In 1800s China under foreign occupation, 17-year-old Athena has a set script: survive finishing school, marry well. But when visions of future deaths entangle her in a dangerous conspiracy, she must forsake the life she’s known to save her family and her people.
DESCENDANT OF THE CRANE + Jane Austen
I once asked Mama if it was possible to murder a man but not have been at the scene for the murder itself.
She peered at me in that inscrutable way she has and said that just as there were many ways to heal, there were many ways to kill.
“Whether the man has earned it is the question,” she said.
I was eight then. I thought I’d have the answer by now, on the brink, as they say, of entering the world. But knowledge doesn’t work like that, in lessons learned at school or in lucid messages from the universe. It doesn’t happen in a line.
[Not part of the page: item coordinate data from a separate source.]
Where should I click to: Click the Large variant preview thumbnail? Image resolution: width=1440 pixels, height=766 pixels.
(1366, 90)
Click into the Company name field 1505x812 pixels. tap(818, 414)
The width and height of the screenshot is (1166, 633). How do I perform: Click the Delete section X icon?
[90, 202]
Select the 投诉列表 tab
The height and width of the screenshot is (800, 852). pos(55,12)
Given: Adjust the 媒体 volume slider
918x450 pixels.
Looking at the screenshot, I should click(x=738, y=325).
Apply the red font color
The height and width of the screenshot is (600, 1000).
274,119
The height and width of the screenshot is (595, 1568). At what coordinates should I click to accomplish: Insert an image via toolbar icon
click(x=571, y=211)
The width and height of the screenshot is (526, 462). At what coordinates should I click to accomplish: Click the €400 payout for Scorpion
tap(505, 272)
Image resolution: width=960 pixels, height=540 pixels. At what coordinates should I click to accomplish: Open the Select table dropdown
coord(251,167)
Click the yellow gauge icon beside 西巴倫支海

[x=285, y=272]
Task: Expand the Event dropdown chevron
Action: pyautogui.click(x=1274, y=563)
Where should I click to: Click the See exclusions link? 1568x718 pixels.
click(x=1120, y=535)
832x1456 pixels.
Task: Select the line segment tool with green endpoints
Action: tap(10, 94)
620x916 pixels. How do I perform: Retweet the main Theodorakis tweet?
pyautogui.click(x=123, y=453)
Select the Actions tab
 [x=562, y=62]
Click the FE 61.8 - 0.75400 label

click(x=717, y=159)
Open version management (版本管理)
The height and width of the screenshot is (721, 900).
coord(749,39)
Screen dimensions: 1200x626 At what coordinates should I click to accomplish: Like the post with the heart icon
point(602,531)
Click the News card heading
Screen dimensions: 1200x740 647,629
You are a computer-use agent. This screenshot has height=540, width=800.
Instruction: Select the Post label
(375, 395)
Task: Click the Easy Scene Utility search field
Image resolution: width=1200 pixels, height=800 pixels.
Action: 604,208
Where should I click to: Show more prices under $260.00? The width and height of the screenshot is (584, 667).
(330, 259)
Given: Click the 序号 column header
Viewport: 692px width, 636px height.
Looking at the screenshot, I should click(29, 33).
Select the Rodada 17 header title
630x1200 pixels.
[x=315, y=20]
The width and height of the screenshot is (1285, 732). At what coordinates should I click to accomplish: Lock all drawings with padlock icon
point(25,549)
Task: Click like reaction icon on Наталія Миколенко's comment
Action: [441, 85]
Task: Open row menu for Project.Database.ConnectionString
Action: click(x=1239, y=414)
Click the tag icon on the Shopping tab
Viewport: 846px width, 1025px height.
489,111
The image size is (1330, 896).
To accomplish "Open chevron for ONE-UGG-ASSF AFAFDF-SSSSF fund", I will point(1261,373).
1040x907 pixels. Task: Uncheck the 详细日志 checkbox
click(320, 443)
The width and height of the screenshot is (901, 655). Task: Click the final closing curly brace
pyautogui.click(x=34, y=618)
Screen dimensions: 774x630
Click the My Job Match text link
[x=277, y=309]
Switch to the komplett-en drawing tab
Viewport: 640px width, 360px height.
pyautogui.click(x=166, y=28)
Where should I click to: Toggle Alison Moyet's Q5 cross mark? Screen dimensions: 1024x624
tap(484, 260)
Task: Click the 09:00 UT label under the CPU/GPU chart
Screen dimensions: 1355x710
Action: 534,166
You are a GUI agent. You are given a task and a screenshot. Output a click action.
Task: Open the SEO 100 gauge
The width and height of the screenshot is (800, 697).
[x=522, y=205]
Past, present, and future crisscross and intertwine in convoluted ways.
There is much I do not know: how I killed Fei’s uncle from a thousand miles away, why I see the horrible things I see before they occur, or why my monthly blood comes with a vengeance.
The latter feels like punishment for the former, the invisible blood on my hands coursing to my abdomen.
I shiver by the hearth, and I’m brought back to the present.
Breathing deeply, I try to focus on the feeling of warm porcelain against my palms.
“Drink,” Mama says, her voice gentle and low.
I obey, willing my eyes open and tipping the bowl towards my lips.
I don’t know the words for the forbidden ingredients that stare at me from the bowl—aside from the chicken—but I drink it all down like an escaped thief.